O fim do tráfico implicou uma luta difícil e cheia de ambiguidades. O mundo industrializado sujeitava as regiões importadoras de escravos a uma pressão contraditória. Ao mesmo tempo que atacava a escravatura por razões morais, humanitárias e ideológicas, aumentava a procura de produtos tropicais que só essas regiões produziam em quantidade e a bom preço. Por outro lado, o combate ao tráfico trouxe consigo novas condições de risco e de lucro potencial que atraíram aventureiros. Os dados disponíveis mostram que, antes da abolição, os lucros do comércio negreiro eram relativamente modestos, rondando os 5 a 8%. Mas no período abolicionista terão sido várias vezes maiores, chegando a ultrapassar os 300%, o que ajuda a explicar por que razão o tráfico negreiro feito de forma ilícita através do Atlântico ainda durou mais umas décadas, só terminando em 1866. A luta contra a escravidão em terra foi igualmente morosa e difícil, sendo o bem conhecido caso da Guerra da Secessão, nos Estados Unidos, o exemplo extremo dessa dificuldade.
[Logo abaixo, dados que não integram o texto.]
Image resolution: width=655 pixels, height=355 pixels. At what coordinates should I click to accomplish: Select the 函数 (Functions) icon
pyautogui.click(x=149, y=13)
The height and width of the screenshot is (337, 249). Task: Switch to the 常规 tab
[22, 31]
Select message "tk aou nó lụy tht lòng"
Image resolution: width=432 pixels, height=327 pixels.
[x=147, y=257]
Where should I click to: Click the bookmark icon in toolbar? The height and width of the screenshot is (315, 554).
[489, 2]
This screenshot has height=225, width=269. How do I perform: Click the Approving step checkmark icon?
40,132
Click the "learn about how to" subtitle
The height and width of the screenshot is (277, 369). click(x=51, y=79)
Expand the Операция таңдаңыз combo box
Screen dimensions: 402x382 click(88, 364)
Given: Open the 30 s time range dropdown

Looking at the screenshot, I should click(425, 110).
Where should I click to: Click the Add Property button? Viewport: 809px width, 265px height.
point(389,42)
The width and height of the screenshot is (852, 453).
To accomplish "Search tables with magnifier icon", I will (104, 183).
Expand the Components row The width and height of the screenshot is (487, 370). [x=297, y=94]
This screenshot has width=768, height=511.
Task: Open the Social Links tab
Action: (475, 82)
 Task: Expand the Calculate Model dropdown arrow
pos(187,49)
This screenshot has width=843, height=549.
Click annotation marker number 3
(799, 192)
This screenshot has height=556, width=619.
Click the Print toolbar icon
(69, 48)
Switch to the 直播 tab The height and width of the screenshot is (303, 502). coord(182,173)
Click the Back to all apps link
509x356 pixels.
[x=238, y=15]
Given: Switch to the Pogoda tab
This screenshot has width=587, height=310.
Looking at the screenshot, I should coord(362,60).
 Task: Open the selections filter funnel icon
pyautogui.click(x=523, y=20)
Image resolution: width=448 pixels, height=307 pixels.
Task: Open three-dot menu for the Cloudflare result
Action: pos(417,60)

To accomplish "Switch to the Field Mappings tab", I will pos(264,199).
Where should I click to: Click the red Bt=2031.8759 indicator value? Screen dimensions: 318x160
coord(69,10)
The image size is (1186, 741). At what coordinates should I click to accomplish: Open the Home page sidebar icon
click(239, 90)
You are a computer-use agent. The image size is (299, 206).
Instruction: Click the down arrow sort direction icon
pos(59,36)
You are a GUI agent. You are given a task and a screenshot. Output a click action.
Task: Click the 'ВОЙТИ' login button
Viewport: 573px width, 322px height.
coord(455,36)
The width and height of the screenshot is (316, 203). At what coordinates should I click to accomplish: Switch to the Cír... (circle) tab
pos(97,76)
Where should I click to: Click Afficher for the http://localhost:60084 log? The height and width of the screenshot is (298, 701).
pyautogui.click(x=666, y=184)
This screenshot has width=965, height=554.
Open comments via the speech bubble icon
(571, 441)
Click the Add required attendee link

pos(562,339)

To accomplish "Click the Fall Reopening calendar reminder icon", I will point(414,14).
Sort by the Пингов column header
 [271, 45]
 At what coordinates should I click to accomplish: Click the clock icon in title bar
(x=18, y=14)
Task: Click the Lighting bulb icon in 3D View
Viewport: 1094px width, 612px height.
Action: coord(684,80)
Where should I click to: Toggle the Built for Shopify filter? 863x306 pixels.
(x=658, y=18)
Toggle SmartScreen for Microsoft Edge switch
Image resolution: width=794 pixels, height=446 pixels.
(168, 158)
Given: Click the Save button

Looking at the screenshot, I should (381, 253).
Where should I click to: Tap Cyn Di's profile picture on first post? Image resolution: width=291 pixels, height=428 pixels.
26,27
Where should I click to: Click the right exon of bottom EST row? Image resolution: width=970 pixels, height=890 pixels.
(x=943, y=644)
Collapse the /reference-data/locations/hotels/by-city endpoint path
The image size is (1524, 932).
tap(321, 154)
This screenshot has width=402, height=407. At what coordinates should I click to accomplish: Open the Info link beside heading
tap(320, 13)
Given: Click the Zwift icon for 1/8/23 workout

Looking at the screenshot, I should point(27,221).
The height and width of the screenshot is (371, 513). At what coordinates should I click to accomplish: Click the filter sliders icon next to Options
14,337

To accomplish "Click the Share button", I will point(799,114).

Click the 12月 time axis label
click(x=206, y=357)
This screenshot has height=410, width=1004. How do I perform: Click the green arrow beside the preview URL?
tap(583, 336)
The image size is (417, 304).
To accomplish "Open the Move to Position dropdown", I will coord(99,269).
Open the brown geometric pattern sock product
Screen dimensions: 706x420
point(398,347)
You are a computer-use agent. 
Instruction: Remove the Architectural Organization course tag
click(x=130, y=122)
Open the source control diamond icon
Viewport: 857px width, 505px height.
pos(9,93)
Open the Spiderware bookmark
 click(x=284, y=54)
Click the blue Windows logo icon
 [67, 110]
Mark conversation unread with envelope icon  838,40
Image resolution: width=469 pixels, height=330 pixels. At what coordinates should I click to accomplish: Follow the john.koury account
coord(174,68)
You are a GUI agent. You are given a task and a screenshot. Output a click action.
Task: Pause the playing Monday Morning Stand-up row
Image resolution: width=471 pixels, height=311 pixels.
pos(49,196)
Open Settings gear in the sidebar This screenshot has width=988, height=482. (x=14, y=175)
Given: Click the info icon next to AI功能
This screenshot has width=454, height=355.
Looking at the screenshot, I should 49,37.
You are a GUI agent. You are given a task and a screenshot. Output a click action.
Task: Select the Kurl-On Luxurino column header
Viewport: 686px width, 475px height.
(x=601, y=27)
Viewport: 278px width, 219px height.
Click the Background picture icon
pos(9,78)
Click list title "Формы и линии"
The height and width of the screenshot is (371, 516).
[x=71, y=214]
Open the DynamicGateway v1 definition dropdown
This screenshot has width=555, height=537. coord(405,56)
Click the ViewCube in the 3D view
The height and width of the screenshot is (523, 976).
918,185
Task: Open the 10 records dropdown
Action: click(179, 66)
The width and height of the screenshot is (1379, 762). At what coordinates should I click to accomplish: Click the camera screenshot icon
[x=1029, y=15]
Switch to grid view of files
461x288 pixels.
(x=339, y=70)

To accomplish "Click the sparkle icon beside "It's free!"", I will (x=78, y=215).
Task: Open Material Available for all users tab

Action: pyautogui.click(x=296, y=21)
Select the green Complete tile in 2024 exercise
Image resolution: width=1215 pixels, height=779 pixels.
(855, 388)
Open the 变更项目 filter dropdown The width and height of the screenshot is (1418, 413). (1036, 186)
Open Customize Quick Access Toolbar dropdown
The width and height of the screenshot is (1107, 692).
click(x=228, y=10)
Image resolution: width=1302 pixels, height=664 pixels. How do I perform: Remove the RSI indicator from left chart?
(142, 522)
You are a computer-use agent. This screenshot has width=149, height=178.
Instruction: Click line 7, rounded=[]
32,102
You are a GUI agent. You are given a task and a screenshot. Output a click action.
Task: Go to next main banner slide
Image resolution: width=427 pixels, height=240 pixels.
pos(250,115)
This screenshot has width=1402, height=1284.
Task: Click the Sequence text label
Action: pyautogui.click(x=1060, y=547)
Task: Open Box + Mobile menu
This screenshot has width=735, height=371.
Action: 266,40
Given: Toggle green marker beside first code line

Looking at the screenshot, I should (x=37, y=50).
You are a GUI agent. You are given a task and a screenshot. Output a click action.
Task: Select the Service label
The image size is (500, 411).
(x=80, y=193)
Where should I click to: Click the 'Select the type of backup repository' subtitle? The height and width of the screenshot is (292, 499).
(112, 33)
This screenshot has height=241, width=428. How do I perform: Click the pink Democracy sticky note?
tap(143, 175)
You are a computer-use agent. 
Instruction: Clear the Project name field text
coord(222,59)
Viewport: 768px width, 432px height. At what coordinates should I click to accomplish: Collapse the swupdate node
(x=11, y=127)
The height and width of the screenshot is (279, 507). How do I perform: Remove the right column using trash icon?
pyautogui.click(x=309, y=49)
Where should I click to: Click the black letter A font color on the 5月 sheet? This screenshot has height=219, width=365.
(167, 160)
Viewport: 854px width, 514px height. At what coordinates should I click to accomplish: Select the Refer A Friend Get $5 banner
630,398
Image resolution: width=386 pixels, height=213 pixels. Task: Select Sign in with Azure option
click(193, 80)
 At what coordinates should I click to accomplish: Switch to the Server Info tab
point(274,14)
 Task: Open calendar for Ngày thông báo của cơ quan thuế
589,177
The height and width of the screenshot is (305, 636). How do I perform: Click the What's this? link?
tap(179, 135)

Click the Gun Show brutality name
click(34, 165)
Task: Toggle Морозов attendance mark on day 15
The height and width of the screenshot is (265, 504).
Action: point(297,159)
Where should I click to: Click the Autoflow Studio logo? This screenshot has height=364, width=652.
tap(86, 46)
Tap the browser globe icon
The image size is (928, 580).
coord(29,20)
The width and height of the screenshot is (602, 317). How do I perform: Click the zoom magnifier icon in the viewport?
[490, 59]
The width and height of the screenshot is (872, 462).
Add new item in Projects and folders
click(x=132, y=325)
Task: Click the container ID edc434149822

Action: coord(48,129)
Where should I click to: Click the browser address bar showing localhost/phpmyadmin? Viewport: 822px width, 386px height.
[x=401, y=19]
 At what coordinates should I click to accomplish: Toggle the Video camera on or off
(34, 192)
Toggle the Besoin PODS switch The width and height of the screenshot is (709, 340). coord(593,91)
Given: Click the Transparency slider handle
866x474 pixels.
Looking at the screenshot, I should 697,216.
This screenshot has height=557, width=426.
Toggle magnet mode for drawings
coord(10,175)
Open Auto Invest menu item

Hoje, nas nossas sociedades liberais, quem olhar para o passado por um prisma moral, dirá que é óbvio que a escravatura teria de acabar, mas no século XIX isso não era assim tão óbvio. A vitória contra os que queriam a manutenção do anterior estado de coisas ficou a dever-se não a um qualquer determinismo económico, mas sim ao esforço dos que adoptaram o ideário abolicionista e lutaram arduamente por ele. A sua foi a vitória da ideologia sobre a avidez do ganho imediato. Como tinha notado, logo em 1792, o embaixador português em Londres, o partido dos abolicionistas crescia com uma rapidez extraordinária porque a “benevolência universal” se sobrepunha ao interesse material. Mesmo quando se percebeu que os resultados económicos da abolição não eram os esperados — longe disso — o processo abolicionista prosseguiu.

Em suma: após décadas de debate, de persistência militante, de pressões políticas e até mesmo de guerra, o Ocidente decretou para si próprio, e impôs ao mundo exterior, o fim de práticas que tinham passado a ser vistas como intoleráveis. A abolição foi uma conquista dos povos ocidentais e um acontecimento excepcional na história do mundo. É certo que houve, adiante, um grande retrocesso, quando o colonialismo de finais do século XIX e da primeira metade do século XX repôs em uso formas de trabalho forçado. Mas isso não apaga todo o caminho feito anteriormente. O conjunto de princípios que, então, se estabeleceram, permanecem válidos, vigentes e úteis no combate contra as várias formas de escravidão e de tráfico de pessoas que vão emergido no tempo presente - João Pedro Marques (publicado pela 1ª vez in Visão História, nº 49, Outubro de 2018).